__WHAT THE TASK REQUIRES__:
Would you print all of the records below exactly, without skipping any?

+++

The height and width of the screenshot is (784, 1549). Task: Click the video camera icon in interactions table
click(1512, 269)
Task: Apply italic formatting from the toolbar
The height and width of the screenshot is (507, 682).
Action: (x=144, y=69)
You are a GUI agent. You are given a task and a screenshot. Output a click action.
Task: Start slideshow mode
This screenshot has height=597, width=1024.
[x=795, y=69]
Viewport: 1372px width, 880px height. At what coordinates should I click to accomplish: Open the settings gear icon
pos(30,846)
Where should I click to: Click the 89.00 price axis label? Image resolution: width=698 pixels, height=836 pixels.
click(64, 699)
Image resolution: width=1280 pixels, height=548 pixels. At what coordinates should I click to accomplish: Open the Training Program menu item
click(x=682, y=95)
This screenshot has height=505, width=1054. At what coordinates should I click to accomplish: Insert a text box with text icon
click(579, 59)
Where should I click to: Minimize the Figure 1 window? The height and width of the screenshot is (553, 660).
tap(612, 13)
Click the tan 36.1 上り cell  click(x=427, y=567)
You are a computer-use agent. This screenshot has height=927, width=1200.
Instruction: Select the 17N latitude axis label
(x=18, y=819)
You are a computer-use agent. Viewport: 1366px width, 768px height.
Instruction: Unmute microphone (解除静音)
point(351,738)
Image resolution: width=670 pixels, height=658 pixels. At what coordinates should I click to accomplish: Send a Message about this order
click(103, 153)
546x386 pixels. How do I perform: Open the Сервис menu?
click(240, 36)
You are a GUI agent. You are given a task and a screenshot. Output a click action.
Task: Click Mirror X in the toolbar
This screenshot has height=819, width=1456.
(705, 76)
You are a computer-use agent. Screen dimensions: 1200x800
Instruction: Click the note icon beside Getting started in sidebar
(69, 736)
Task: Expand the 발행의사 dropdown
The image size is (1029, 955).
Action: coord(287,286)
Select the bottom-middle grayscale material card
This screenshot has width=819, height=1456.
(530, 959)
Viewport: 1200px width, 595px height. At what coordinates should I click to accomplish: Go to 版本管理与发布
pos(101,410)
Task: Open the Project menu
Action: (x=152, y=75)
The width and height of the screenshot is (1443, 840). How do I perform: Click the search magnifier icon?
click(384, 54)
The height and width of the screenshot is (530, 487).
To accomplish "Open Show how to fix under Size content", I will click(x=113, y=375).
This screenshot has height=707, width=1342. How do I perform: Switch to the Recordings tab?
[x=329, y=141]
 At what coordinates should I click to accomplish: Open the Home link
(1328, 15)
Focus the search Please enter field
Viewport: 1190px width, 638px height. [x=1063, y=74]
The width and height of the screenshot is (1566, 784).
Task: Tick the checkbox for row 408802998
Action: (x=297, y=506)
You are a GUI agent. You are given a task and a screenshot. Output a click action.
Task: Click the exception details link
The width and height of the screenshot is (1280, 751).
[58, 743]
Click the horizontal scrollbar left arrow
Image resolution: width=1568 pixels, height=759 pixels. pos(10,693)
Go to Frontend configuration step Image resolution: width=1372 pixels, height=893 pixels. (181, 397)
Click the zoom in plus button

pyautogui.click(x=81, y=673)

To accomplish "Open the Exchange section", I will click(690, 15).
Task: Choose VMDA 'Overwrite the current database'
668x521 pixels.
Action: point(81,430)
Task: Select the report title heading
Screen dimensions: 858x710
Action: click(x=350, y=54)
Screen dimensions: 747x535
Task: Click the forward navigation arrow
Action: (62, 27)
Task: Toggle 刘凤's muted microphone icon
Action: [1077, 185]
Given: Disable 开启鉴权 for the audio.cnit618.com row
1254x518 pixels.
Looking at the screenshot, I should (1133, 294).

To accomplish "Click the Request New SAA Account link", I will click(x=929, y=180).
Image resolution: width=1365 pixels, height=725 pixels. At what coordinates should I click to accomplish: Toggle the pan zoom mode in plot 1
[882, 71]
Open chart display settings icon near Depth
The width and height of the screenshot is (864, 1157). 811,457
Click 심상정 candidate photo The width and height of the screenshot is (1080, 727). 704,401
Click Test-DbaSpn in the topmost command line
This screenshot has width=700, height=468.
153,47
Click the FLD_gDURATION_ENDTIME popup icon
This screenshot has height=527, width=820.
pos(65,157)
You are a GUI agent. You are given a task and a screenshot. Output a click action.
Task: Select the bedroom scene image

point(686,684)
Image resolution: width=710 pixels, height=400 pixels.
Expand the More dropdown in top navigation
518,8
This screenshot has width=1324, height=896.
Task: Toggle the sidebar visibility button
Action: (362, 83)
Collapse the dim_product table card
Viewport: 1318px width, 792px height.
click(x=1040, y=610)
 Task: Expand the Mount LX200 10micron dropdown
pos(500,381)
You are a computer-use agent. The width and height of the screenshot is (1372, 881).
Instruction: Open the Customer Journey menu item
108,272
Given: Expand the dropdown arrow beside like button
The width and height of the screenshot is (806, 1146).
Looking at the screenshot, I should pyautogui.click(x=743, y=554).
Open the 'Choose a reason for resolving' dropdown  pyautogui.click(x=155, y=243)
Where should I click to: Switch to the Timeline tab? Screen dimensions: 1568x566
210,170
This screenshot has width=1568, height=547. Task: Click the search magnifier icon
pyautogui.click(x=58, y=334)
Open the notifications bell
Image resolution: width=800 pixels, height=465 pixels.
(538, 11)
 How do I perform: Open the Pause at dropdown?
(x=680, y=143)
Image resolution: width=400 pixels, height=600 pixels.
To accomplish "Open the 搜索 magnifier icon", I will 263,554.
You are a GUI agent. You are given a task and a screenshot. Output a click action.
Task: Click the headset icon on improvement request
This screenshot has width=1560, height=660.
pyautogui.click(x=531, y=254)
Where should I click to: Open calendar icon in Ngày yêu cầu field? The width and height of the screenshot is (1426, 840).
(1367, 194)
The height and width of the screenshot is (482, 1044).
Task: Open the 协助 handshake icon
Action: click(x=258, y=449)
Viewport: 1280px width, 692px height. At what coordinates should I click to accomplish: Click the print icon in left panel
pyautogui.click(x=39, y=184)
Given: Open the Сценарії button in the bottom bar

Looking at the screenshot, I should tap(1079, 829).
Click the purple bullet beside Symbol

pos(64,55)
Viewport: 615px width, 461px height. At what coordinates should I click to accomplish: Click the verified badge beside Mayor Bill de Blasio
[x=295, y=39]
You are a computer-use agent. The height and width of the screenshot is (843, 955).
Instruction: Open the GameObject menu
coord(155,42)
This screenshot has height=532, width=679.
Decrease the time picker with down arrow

+++

__TASK SOLUTION__:
The height and width of the screenshot is (784, 1549). Task: Click the video camera icon in interactions table
click(1512, 269)
Task: Apply italic formatting from the toolbar
The height and width of the screenshot is (507, 682).
Action: (x=144, y=69)
You are a GUI agent. You are given a task and a screenshot. Output a click action.
Task: Start slideshow mode
This screenshot has height=597, width=1024.
[x=795, y=69]
Viewport: 1372px width, 880px height. At what coordinates should I click to accomplish: Open the settings gear icon
pos(30,846)
Where should I click to: Click the 89.00 price axis label? Image resolution: width=698 pixels, height=836 pixels.
click(64, 699)
Image resolution: width=1280 pixels, height=548 pixels. At what coordinates should I click to accomplish: Open the Training Program menu item
click(x=682, y=95)
This screenshot has height=505, width=1054. At what coordinates should I click to accomplish: Insert a text box with text icon
click(579, 59)
Where should I click to: Minimize the Figure 1 window? The height and width of the screenshot is (553, 660).
tap(612, 13)
Click the tan 36.1 上り cell  click(x=427, y=567)
You are a computer-use agent. This screenshot has height=927, width=1200.
Instruction: Select the 17N latitude axis label
(x=18, y=819)
You are a computer-use agent. Viewport: 1366px width, 768px height.
Instruction: Unmute microphone (解除静音)
point(351,738)
Image resolution: width=670 pixels, height=658 pixels. At what coordinates should I click to accomplish: Send a Message about this order
click(103, 153)
546x386 pixels. How do I perform: Open the Сервис menu?
click(240, 36)
You are a GUI agent. You are given a task and a screenshot. Output a click action.
Task: Click Mirror X in the toolbar
This screenshot has height=819, width=1456.
(705, 76)
You are a computer-use agent. Screen dimensions: 1200x800
Instruction: Click the note icon beside Getting started in sidebar
(69, 736)
Task: Expand the 발행의사 dropdown
The image size is (1029, 955).
Action: coord(287,286)
Select the bottom-middle grayscale material card
This screenshot has width=819, height=1456.
(530, 959)
Viewport: 1200px width, 595px height. At what coordinates should I click to accomplish: Go to 版本管理与发布
pos(101,410)
Task: Open the Project menu
Action: (x=152, y=75)
The width and height of the screenshot is (1443, 840). How do I perform: Click the search magnifier icon?
click(384, 54)
The height and width of the screenshot is (530, 487).
To accomplish "Open Show how to fix under Size content", I will click(x=113, y=375).
This screenshot has height=707, width=1342. How do I perform: Switch to the Recordings tab?
[x=329, y=141]
 At what coordinates should I click to accomplish: Open the Home link
(1328, 15)
Focus the search Please enter field
Viewport: 1190px width, 638px height. [x=1063, y=74]
The width and height of the screenshot is (1566, 784).
Task: Tick the checkbox for row 408802998
Action: (x=297, y=506)
You are a GUI agent. You are given a task and a screenshot. Output a click action.
Task: Click the exception details link
The width and height of the screenshot is (1280, 751).
[58, 743]
Click the horizontal scrollbar left arrow
Image resolution: width=1568 pixels, height=759 pixels. pos(10,693)
Go to Frontend configuration step Image resolution: width=1372 pixels, height=893 pixels. (181, 397)
Click the zoom in plus button

pyautogui.click(x=81, y=673)

To accomplish "Open the Exchange section", I will click(690, 15).
Task: Choose VMDA 'Overwrite the current database'
668x521 pixels.
Action: point(81,430)
Task: Select the report title heading
Screen dimensions: 858x710
Action: click(x=350, y=54)
Screen dimensions: 747x535
Task: Click the forward navigation arrow
Action: (62, 27)
Task: Toggle 刘凤's muted microphone icon
Action: [1077, 185]
Given: Disable 开启鉴权 for the audio.cnit618.com row
1254x518 pixels.
Looking at the screenshot, I should (1133, 294).

To accomplish "Click the Request New SAA Account link", I will click(x=929, y=180).
Image resolution: width=1365 pixels, height=725 pixels. At what coordinates should I click to accomplish: Toggle the pan zoom mode in plot 1
[882, 71]
Open chart display settings icon near Depth
The width and height of the screenshot is (864, 1157). 811,457
Click 심상정 candidate photo The width and height of the screenshot is (1080, 727). 704,401
Click Test-DbaSpn in the topmost command line
This screenshot has width=700, height=468.
153,47
Click the FLD_gDURATION_ENDTIME popup icon
This screenshot has height=527, width=820.
pos(65,157)
You are a GUI agent. You are given a task and a screenshot. Output a click action.
Task: Select the bedroom scene image

point(686,684)
Image resolution: width=710 pixels, height=400 pixels.
Expand the More dropdown in top navigation
518,8
This screenshot has width=1324, height=896.
Task: Toggle the sidebar visibility button
Action: (362, 83)
Collapse the dim_product table card
Viewport: 1318px width, 792px height.
click(x=1040, y=610)
 Task: Expand the Mount LX200 10micron dropdown
pos(500,381)
You are a computer-use agent. The width and height of the screenshot is (1372, 881).
Instruction: Open the Customer Journey menu item
108,272
Given: Expand the dropdown arrow beside like button
The width and height of the screenshot is (806, 1146).
Looking at the screenshot, I should pyautogui.click(x=743, y=554).
Open the 'Choose a reason for resolving' dropdown  pyautogui.click(x=155, y=243)
Where should I click to: Switch to the Timeline tab? Screen dimensions: 1568x566
210,170
This screenshot has width=1568, height=547. Task: Click the search magnifier icon
pyautogui.click(x=58, y=334)
Open the notifications bell
Image resolution: width=800 pixels, height=465 pixels.
(538, 11)
 How do I perform: Open the Pause at dropdown?
(x=680, y=143)
Image resolution: width=400 pixels, height=600 pixels.
To accomplish "Open the 搜索 magnifier icon", I will 263,554.
You are a GUI agent. You are given a task and a screenshot. Output a click action.
Task: Click the headset icon on improvement request
This screenshot has width=1560, height=660.
pyautogui.click(x=531, y=254)
Where should I click to: Open calendar icon in Ngày yêu cầu field? The width and height of the screenshot is (1426, 840).
(1367, 194)
The height and width of the screenshot is (482, 1044).
Task: Open the 协助 handshake icon
Action: click(x=258, y=449)
Viewport: 1280px width, 692px height. At what coordinates should I click to accomplish: Click the print icon in left panel
pyautogui.click(x=39, y=184)
Given: Open the Сценарії button in the bottom bar

Looking at the screenshot, I should tap(1079, 829).
Click the purple bullet beside Symbol

pos(64,55)
Viewport: 615px width, 461px height. At what coordinates should I click to accomplish: Click the verified badge beside Mayor Bill de Blasio
[x=295, y=39]
You are a computer-use agent. The height and width of the screenshot is (843, 955).
Instruction: Open the GameObject menu
coord(155,42)
This screenshot has height=532, width=679.
Decrease the time picker with down arrow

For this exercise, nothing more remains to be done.